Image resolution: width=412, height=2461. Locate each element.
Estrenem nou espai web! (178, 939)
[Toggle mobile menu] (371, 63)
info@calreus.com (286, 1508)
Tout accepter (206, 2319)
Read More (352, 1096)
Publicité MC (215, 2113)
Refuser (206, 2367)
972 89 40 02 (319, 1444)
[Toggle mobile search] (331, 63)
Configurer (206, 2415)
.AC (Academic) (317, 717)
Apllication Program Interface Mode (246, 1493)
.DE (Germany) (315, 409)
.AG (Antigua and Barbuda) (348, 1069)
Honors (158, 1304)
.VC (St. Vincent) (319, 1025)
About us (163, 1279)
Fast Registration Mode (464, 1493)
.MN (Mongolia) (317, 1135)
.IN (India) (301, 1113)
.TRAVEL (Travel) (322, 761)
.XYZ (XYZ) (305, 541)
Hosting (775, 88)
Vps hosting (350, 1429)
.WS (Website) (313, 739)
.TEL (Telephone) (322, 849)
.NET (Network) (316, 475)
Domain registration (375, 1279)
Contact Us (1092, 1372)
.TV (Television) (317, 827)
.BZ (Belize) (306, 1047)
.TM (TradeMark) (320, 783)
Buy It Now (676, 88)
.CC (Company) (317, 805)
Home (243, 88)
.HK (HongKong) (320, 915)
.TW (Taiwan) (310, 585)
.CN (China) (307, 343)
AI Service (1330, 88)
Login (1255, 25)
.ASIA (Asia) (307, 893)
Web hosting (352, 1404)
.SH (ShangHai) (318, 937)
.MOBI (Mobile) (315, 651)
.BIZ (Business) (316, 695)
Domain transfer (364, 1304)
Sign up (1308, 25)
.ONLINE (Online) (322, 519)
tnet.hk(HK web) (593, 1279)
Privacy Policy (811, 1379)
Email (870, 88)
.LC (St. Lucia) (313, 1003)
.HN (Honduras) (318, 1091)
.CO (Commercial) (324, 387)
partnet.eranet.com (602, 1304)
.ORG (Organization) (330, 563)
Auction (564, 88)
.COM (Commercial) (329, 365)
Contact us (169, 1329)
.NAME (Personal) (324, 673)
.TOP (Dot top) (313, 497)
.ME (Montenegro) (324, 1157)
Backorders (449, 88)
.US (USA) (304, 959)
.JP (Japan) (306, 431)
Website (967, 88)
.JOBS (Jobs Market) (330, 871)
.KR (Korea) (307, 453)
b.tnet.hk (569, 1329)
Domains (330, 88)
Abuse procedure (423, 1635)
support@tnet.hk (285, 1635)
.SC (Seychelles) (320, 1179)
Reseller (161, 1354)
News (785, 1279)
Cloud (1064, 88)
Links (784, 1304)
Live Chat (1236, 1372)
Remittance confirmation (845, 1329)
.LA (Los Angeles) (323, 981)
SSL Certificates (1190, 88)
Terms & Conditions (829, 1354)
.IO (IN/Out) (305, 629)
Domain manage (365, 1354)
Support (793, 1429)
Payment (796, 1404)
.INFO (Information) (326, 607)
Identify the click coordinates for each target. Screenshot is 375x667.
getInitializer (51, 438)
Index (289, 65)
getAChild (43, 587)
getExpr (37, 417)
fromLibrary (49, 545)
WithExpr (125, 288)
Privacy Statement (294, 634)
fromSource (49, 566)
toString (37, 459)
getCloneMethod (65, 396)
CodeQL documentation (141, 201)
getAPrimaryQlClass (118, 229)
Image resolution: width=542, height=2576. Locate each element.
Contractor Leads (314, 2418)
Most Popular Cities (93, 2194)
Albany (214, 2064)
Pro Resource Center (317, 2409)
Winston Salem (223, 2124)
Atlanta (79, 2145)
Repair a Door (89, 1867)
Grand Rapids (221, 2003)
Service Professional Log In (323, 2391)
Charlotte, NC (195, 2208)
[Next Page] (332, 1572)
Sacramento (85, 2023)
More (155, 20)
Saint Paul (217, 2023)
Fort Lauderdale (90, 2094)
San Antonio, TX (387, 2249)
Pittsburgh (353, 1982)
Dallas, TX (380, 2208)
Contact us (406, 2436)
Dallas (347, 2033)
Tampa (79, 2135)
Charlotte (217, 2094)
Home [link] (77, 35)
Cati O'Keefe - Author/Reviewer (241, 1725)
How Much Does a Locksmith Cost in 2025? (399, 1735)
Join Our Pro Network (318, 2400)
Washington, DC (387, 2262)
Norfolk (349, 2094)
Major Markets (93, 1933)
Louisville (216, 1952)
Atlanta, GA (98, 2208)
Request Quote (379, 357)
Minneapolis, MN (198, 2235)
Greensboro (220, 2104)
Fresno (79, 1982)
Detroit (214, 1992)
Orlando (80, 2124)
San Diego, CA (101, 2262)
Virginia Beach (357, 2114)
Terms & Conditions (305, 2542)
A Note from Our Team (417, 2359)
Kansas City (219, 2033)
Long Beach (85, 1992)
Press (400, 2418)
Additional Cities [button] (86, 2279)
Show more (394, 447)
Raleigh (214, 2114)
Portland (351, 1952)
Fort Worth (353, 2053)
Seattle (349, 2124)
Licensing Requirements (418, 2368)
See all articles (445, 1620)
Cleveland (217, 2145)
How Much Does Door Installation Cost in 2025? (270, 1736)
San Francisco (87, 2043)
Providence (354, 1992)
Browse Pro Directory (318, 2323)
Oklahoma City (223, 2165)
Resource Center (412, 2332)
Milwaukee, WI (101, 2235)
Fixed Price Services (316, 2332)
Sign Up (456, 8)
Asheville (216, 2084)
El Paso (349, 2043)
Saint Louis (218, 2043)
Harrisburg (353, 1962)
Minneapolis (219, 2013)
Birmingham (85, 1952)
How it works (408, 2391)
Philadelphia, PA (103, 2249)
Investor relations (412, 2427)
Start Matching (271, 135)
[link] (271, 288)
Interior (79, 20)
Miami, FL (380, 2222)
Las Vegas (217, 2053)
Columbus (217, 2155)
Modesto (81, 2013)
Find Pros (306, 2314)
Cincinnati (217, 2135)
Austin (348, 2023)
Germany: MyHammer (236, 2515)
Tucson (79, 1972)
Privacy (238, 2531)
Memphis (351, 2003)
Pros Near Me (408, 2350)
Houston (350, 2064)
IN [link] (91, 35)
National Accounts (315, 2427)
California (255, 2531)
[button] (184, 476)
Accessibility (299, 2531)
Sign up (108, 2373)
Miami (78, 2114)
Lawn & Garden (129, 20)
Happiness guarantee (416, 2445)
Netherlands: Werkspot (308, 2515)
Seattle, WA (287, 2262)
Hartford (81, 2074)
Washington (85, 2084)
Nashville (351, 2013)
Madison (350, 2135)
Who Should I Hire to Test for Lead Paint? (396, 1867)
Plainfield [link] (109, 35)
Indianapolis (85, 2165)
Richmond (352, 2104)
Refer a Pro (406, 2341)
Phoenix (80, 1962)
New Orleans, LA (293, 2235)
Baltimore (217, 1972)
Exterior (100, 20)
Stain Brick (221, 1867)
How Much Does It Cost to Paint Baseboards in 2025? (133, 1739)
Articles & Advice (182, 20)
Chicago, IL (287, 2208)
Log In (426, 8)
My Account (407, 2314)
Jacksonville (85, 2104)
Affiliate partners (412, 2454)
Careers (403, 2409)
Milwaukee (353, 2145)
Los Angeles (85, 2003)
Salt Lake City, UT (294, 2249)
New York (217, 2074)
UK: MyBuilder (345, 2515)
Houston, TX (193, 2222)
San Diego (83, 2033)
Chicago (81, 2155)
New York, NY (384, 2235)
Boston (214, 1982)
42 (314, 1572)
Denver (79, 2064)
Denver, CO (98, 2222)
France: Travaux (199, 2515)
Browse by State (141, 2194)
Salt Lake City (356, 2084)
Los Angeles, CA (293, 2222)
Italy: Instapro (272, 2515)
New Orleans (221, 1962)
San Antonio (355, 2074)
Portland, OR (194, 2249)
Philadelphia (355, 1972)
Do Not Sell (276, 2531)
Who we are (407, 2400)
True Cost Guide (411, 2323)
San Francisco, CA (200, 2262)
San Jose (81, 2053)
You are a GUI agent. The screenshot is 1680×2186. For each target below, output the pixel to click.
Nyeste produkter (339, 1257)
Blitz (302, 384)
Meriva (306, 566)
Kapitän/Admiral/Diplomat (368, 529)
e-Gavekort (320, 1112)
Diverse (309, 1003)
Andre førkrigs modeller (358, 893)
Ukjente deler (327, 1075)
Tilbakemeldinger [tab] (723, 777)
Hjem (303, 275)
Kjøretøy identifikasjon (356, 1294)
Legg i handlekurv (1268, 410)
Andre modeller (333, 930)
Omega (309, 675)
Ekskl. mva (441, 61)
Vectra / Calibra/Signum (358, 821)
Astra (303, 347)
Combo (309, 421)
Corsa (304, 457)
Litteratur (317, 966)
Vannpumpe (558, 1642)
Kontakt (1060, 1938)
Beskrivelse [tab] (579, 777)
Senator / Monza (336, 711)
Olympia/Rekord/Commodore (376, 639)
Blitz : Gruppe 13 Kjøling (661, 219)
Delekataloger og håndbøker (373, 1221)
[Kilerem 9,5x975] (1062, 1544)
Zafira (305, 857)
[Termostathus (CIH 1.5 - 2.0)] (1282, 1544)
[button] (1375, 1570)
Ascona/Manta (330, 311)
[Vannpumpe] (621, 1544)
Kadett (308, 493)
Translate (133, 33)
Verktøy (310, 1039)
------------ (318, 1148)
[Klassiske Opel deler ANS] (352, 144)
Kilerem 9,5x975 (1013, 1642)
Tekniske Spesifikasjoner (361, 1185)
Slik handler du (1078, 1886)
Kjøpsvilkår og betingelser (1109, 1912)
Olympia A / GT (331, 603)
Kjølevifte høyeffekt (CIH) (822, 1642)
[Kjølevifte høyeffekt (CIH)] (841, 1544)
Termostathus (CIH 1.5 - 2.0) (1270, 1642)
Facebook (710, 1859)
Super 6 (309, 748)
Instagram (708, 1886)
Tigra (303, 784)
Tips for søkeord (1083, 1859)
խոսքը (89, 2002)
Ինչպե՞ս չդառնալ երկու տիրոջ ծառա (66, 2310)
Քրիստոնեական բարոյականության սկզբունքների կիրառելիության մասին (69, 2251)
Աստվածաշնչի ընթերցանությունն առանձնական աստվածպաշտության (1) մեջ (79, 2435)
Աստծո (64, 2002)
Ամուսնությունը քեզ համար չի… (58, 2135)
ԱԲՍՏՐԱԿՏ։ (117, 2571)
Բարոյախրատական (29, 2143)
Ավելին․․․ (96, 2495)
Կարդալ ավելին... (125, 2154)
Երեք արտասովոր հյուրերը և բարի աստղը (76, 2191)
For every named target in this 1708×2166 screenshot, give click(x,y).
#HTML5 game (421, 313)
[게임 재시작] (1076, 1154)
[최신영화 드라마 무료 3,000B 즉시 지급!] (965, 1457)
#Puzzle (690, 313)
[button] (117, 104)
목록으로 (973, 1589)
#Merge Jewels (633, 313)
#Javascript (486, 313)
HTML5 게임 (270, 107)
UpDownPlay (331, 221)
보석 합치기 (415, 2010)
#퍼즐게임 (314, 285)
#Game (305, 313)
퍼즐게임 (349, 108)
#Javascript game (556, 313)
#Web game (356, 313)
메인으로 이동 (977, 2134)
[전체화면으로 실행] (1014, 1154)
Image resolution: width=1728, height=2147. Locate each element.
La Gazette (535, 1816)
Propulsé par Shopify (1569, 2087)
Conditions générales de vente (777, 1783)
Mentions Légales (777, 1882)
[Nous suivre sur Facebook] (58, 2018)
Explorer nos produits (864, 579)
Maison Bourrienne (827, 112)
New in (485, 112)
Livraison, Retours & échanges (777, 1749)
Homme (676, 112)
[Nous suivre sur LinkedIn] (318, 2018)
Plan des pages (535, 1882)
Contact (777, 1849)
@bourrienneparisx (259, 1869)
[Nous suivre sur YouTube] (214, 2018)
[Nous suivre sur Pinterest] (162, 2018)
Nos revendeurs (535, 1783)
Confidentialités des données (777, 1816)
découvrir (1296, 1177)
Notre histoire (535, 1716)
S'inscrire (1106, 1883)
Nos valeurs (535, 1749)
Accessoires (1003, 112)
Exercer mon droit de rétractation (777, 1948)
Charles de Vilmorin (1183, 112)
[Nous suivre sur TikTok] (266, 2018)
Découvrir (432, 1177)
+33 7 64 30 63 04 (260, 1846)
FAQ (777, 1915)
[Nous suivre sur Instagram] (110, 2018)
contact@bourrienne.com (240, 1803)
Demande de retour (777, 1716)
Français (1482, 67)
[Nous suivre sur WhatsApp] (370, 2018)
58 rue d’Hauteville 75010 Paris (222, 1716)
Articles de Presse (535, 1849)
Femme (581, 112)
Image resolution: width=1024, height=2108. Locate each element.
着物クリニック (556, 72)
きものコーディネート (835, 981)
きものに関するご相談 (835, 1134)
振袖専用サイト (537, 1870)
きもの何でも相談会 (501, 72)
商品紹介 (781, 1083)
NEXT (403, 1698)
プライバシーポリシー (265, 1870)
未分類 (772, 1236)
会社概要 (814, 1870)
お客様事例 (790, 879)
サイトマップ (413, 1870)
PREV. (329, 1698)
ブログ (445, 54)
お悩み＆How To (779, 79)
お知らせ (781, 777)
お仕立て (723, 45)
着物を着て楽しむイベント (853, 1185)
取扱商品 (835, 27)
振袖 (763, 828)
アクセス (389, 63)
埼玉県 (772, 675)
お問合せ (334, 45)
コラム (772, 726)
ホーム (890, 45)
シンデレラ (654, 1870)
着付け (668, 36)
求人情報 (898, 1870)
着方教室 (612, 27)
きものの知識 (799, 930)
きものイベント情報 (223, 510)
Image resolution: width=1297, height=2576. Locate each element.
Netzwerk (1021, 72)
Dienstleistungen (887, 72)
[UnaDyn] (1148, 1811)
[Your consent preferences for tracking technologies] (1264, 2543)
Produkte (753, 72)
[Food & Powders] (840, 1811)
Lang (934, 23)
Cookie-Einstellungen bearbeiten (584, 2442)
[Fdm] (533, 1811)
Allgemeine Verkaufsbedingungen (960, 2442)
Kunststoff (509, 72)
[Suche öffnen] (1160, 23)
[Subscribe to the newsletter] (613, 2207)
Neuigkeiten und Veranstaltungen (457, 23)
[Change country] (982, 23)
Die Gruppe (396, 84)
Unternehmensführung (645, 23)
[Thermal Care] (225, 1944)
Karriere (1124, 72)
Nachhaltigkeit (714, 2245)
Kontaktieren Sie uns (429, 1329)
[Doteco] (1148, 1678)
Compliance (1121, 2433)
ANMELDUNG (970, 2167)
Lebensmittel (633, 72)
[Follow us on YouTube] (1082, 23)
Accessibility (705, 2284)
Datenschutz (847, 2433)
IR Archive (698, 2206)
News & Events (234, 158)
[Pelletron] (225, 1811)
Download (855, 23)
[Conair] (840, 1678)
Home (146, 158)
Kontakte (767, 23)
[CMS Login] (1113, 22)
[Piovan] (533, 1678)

- Instructions for the task:
Please show all lines from the entries that contain the word "height".

- Expected answer:
Image resolution: width=412, height=2461. Locate each element.
Image resolution: width=542, height=2576. Locate each element.
Image resolution: width=1728, height=2147. Locate each element.
Image resolution: width=1024, height=2108. Locate each element.
Image resolution: width=1297, height=2576. Locate each element.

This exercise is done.